An address, as you know, is a hash of a public key. When somebody sends coins to an address, you can think of the associated public key as having a positive balance, but nobody else necessarily knows what the public key actually is. (You can't compute the public key directly from the address, because hash functions are effectively one way.)
However, in order to spend the coins from that address, the spending transaction has to reveal the public key (so that the spending transaction's signature can be verified). So what you need to look for are addresses with a positive balance that have also had some coins spent. I am not aware of any simple way to do this short of making an index of all transactions.
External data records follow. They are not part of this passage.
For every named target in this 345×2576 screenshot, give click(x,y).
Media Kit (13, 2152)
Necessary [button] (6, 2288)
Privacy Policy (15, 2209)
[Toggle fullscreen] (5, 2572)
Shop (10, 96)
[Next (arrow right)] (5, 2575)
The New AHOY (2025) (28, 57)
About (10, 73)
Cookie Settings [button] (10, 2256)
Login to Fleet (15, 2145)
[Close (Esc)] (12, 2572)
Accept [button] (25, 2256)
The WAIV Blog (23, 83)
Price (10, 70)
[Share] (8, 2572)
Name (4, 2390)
It is possible you could rig up a way to produce such a list by querying a fully-synced bitcoind using -txindex
(so that all transactions are indexed), but it seems likely to be inefficient.
But as a randomly chosen example, consider the address 1Q6NNpHM1pyh6kEqzinBhEgsRc3nmpTGLm. It is associated with some public key which has a balance of BTC 259.7299, but since (as of this writing) no coins have been spent from that address, nobody except the owner of the address knows what the public key is. So your database will necessarily be incomplete; probably very incomplete.
In particular, most people use a new address for each of their transactions (including change addresses), in which case the transaction that reveals the public key for an address also spends all its coins (so that the balance is now zero), and that public key will likely never be used again. This strategy is used partly because certain theoretical cryptographic attacks are easier if the public key is known, and this strategy mitigates the risk from such attacks; it also increases privacy by making it harder to look at patterns of transactions to try to deduce who the address belongs to.
Another case in which you can learn the public key is so-called P2PK transactions, where the output script includes the actual destination public key, instead of merely its associated address. These were common in the past, but these days all standard clients use the P2PKH transaction type, in which only the address is used.